Let's say I was glad to get into Costa Rica. It had, and still has a reputation for being safe and welcoming to foreigners. By the time we got into San Jose, we had gotten to know John Gunn much better. He had seen a lot of the world, beginning from his home in Southend-on-sea, England. This guy was interesting and funny, and would not be lost in a crowd. As I called John Juan, and he called me Roberto, John Gunn called himself Juan Pistola. Very fitting.

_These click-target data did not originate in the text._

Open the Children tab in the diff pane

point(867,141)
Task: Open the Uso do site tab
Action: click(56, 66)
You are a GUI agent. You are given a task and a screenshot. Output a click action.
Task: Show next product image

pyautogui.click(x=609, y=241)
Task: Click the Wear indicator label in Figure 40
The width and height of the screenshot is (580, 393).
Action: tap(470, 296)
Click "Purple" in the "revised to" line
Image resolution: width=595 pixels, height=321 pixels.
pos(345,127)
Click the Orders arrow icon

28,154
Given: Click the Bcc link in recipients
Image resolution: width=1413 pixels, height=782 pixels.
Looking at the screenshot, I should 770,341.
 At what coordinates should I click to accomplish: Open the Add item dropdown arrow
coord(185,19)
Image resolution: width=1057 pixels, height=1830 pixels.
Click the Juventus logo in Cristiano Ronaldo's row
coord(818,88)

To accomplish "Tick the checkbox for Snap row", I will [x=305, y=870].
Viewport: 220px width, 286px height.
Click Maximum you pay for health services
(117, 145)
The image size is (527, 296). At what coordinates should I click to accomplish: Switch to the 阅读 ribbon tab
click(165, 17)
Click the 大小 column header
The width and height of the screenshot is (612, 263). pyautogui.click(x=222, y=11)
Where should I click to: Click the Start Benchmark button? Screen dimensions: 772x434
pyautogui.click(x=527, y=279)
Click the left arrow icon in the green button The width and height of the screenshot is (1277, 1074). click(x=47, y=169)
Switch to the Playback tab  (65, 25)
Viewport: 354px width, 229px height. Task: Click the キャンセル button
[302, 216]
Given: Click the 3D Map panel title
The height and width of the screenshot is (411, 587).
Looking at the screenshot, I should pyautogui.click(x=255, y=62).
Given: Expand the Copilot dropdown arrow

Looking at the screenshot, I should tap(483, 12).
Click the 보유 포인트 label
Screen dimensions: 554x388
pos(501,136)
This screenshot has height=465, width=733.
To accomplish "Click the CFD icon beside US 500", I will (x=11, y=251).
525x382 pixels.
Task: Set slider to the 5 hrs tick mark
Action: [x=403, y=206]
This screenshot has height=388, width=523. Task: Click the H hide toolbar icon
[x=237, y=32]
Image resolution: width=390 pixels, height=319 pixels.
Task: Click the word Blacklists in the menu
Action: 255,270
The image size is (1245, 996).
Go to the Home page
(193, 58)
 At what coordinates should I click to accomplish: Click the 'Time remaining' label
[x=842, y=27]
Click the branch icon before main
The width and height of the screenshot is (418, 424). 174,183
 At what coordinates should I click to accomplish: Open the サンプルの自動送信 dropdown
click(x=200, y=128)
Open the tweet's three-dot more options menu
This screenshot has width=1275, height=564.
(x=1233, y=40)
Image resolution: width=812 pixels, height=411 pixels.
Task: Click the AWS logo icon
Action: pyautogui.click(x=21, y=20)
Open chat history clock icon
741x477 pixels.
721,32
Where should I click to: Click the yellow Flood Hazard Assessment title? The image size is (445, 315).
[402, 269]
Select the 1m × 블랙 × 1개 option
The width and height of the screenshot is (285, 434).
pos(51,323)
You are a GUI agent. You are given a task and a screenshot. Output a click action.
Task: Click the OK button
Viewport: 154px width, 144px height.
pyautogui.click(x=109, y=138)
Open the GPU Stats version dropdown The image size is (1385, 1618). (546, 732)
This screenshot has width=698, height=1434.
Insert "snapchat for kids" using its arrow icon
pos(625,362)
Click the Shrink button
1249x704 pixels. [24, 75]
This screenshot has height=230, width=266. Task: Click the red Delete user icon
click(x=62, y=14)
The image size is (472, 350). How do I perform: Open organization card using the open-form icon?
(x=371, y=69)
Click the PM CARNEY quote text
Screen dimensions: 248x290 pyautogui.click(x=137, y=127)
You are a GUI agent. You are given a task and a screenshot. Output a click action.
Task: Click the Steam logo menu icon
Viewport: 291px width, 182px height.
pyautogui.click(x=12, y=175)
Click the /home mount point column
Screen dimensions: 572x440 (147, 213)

It was Christmas Eve. John Gunn had a routine when he was in a foreign city of finding a ham radio operator. He would have the operator radio another operator in England who then would telephone John's home. Then from radio to radio to phone to phone he could talk to his family. So the three of us went searching San Jose for a ham radio guy. We ended up at some man's house in the city. I don't exactly know how we found him or if he even had a radio, but he was thrilled to have us as guests. As we had refreshments he went into another room and brought out a "treasure" - a shrunken human head! In spite of it being a bit creepy, I was fascinated. By coincidence, just week later I would see two more shrunken heads at the Anthropology Museum there in San Jose.

A couple more pictures here. Juan on the balcony of our hotel in the heart of San Jose. And Juan, John Gunn and I in the hotel. I have to comment on my clothes. I had my Guatemalan shirt and my Mexican huaraches, stylishly matched to my Army surplus pants. Hmmm. Not exactly trying to blend in. I guess I'll just leave it at that.